His final chapter ‘Conclusion: The Resurgent North’ returns to the Uluru Statement. It will always be associated, he suggests, with “its peremptory rejection by Prime Minister Malcolm Turnbull”, a rejection that was unexpected and “profoundly disrespectful”. (p. 237) The claim in the Statement that sovereignty had “never been ceded or extinguished, and co-exists with the sovereignty of the Crown” was more than a rhetorical flourish, and “it sits there unanswered in the inboxes of the nation’s leaders in both our parliaments and our courts.” (p.245)
This is a timely book, given the insistence of the Referendum Council in pushing the Uluru Statement forward, despite the wish by many politicians to sweep it away. In many ways, the book encapsulates many of the ideas that Reynolds has been putting forward over many years in his other publications, including The Other Side of the Frontier, Why Weren’t We Told? and This Whispering in our Hearts (which I see has been recently republished).
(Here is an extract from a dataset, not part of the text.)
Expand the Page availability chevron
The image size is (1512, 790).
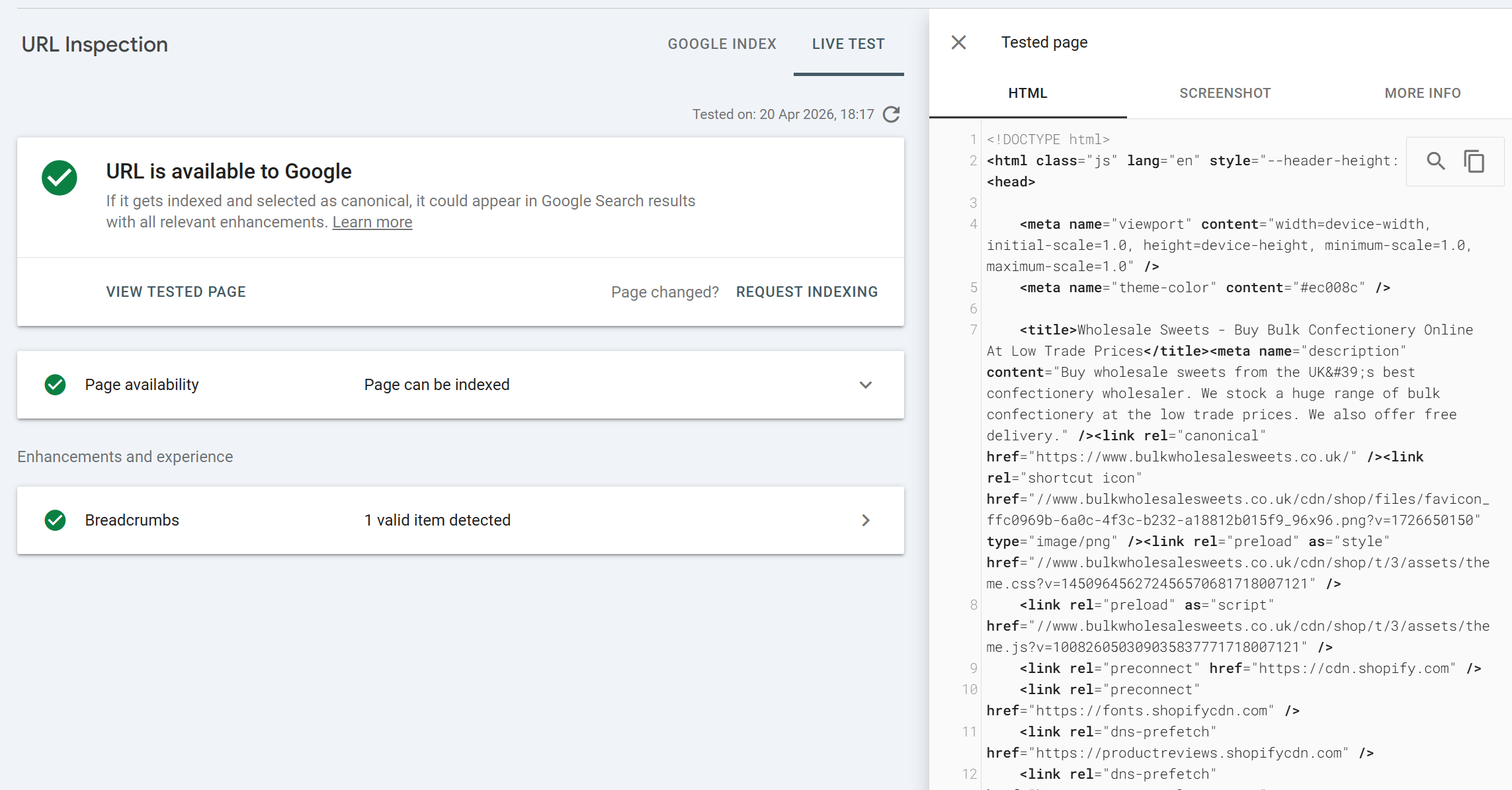[865, 385]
Like his other books, it is quietly and doggedly argued. Reynolds is a historian, not a legal scholar, but by necessity this book has had to deal with a great deal of legal argument in order to underscore the illegality, in international law terms, of what we have long taken for granted. It is quietly but passionately argued, from a deep conviction. It raises important questions that, if we are to tell the truth, we will need to face eventually. The questions can be forced upon us by international bodies and treaties, or we can stand up ourselves with First Nations people who, through the Uluru Statement, have invited Australians “to walk with us in a movement of the Australian people for a better future”. I know which I’d prefer.
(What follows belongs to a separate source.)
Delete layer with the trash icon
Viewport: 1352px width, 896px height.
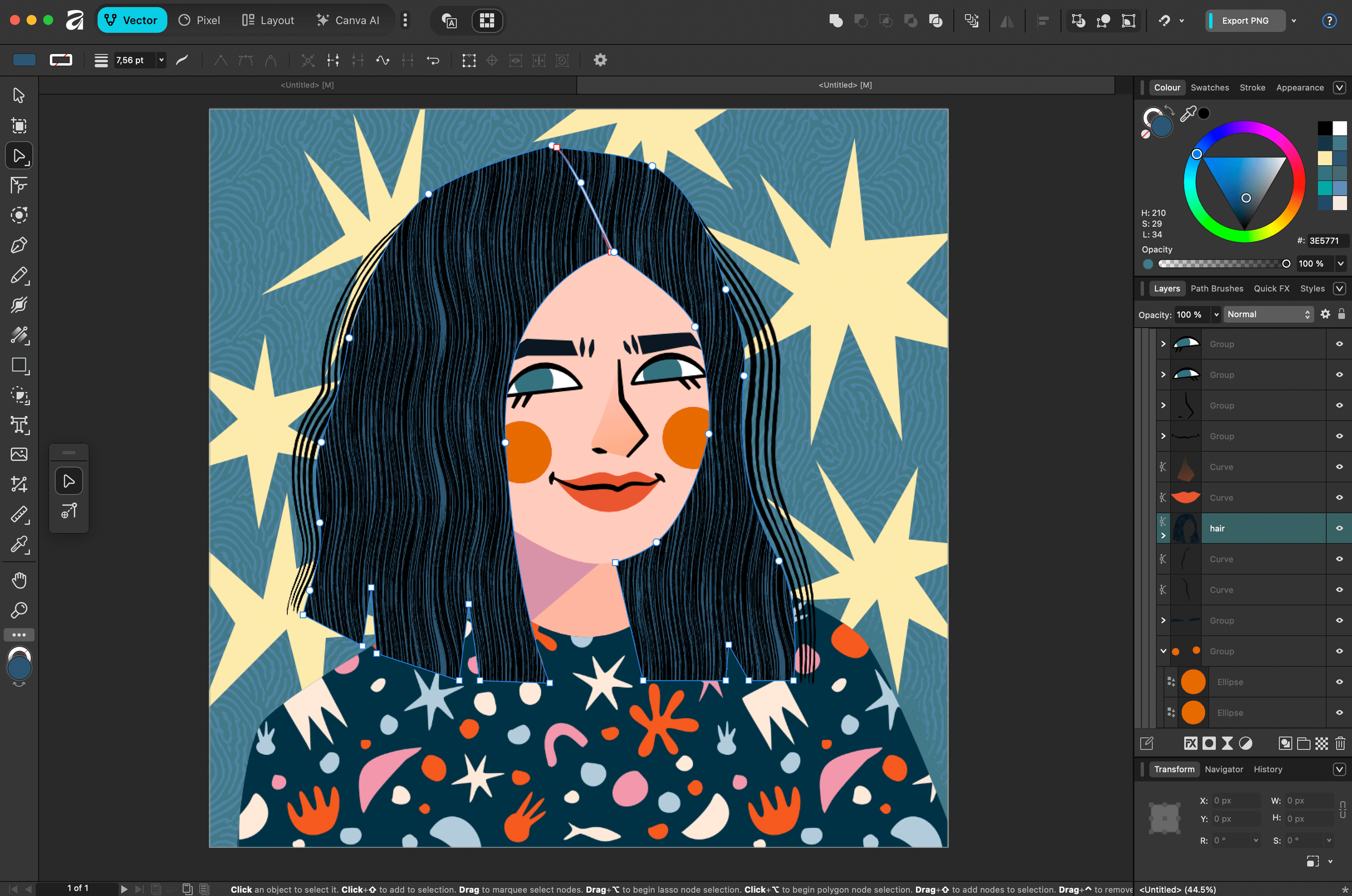pos(1340,744)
Sourced from: Yarra Plenty Regional Library
My rating: 8/10 (It feels a bit odd even giving it a rating).
*snap*
I’ve just read Finding the Heart of the Nation by Thomas Mayor, which is (without being dismissive about it) a coffee table version of the Uluru Statement’s story. I think it’s a valuable contribution to the discussion because it’s written in an accessible form that appeals to the heart, whereas by the sound of it, this Reynold’s book is an appeal to the head, and thus they complement one another.